Leave out the pictures and output exactly the lines below from the one with "No Deposit Bonus Codes (57, 2112)" down to the one with "Cordonnerie (531, 46)", both of them included.

Collected data entries

# # # #

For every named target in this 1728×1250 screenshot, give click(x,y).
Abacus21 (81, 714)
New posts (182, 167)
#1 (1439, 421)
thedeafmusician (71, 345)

# # # #

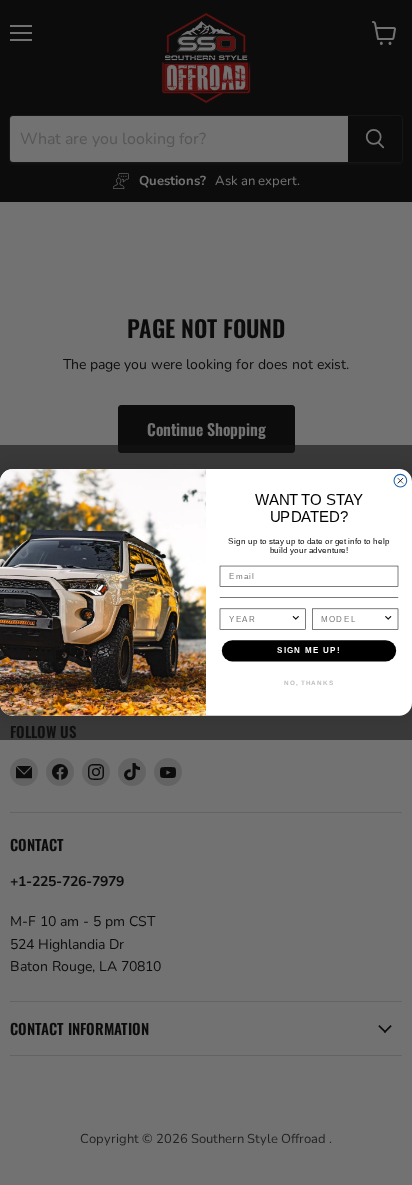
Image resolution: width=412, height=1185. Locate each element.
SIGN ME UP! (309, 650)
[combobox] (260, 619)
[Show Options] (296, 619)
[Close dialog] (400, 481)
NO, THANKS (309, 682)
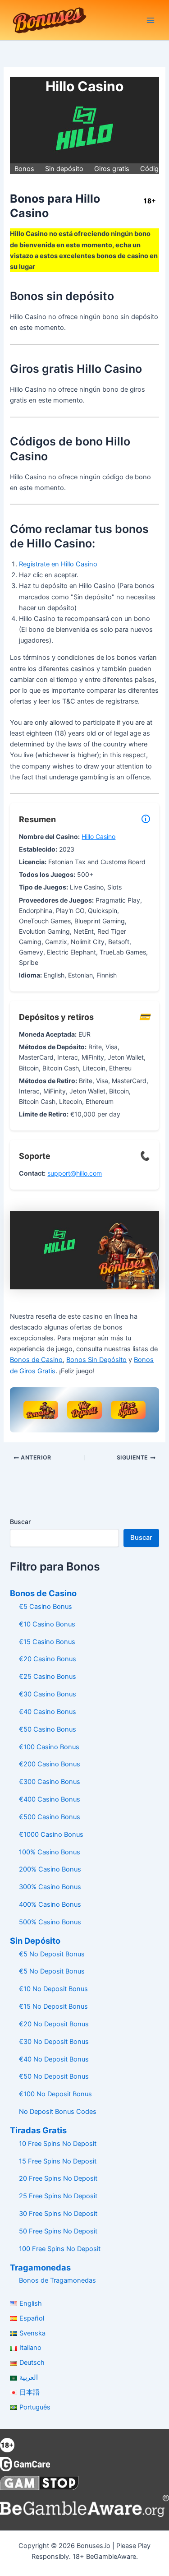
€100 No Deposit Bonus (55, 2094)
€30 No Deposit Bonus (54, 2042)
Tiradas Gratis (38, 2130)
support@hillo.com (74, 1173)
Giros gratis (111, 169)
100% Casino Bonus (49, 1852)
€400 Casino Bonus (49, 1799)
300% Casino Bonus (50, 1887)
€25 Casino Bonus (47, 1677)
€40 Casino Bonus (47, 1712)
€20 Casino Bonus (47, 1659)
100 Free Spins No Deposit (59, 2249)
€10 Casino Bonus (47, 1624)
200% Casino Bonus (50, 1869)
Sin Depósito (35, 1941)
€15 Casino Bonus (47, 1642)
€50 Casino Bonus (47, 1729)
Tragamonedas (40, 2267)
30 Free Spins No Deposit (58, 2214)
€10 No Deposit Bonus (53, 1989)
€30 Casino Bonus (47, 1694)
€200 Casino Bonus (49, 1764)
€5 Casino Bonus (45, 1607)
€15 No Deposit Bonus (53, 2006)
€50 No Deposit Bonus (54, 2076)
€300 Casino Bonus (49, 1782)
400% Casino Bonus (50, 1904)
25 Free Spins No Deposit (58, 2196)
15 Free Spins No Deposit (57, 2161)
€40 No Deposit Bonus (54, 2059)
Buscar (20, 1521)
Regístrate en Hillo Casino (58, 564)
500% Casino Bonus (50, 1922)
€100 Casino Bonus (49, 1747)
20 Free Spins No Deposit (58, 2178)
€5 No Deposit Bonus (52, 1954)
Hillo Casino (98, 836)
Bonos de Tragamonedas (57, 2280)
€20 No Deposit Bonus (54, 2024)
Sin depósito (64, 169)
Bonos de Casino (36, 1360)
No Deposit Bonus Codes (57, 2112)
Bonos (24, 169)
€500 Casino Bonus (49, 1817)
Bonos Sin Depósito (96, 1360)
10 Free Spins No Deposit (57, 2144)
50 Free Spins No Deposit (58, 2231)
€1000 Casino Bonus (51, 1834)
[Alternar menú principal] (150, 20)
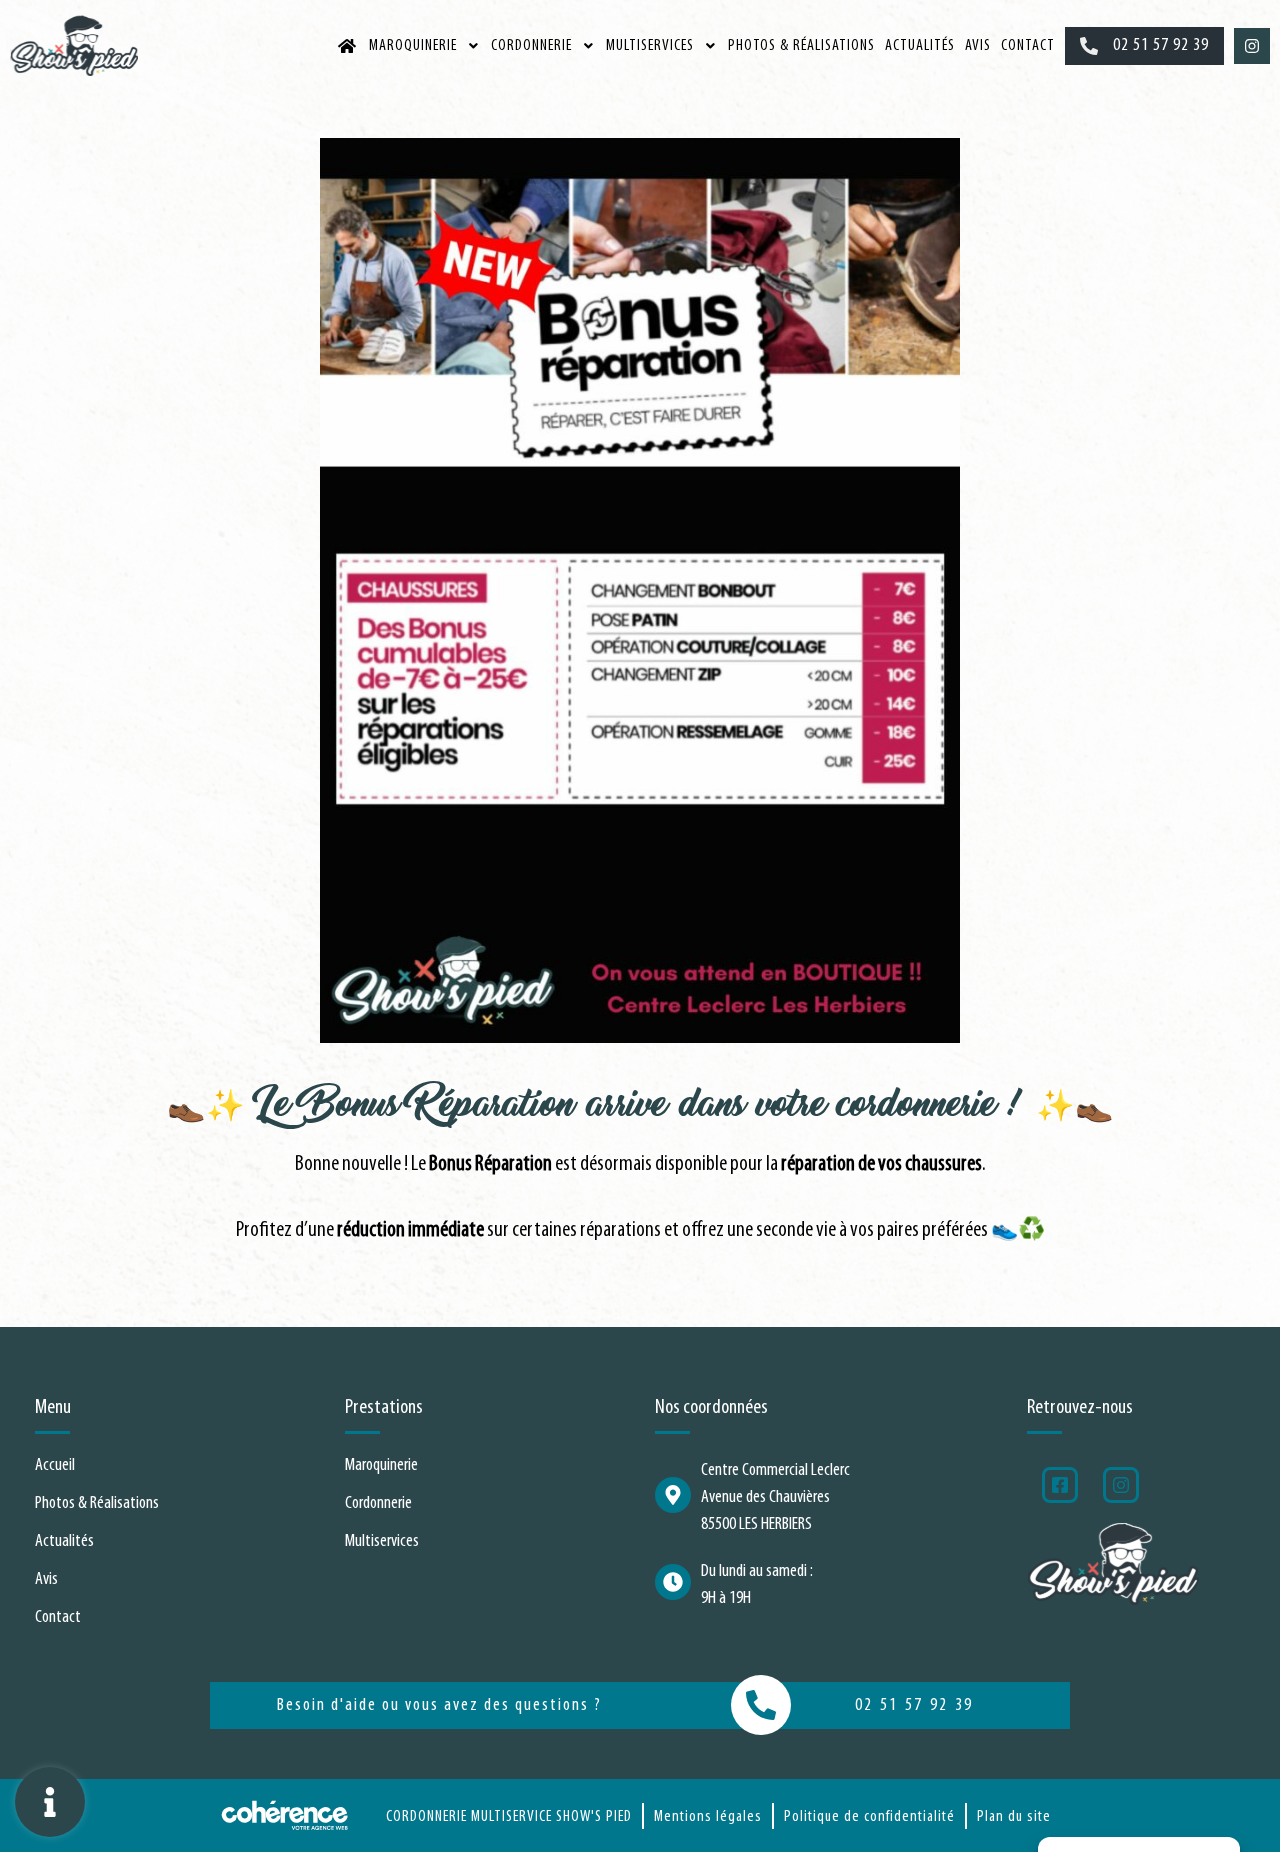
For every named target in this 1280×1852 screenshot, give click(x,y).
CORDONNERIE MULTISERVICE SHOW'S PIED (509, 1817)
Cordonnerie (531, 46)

# # # #

Exercise output.
No Deposit Bonus Codes (57, 2112)
Bonos (24, 169)
€500 Casino Bonus (49, 1817)
Bonos Sin Depósito (96, 1360)
10 Free Spins No Deposit (57, 2144)
50 Free Spins No Deposit (58, 2231)
€1000 Casino Bonus (51, 1834)
[Alternar menú principal] (150, 20)
For every named target in this 1280×1852 screenshot, give click(x,y).
CORDONNERIE MULTISERVICE SHOW'S PIED (509, 1817)
Cordonnerie (531, 46)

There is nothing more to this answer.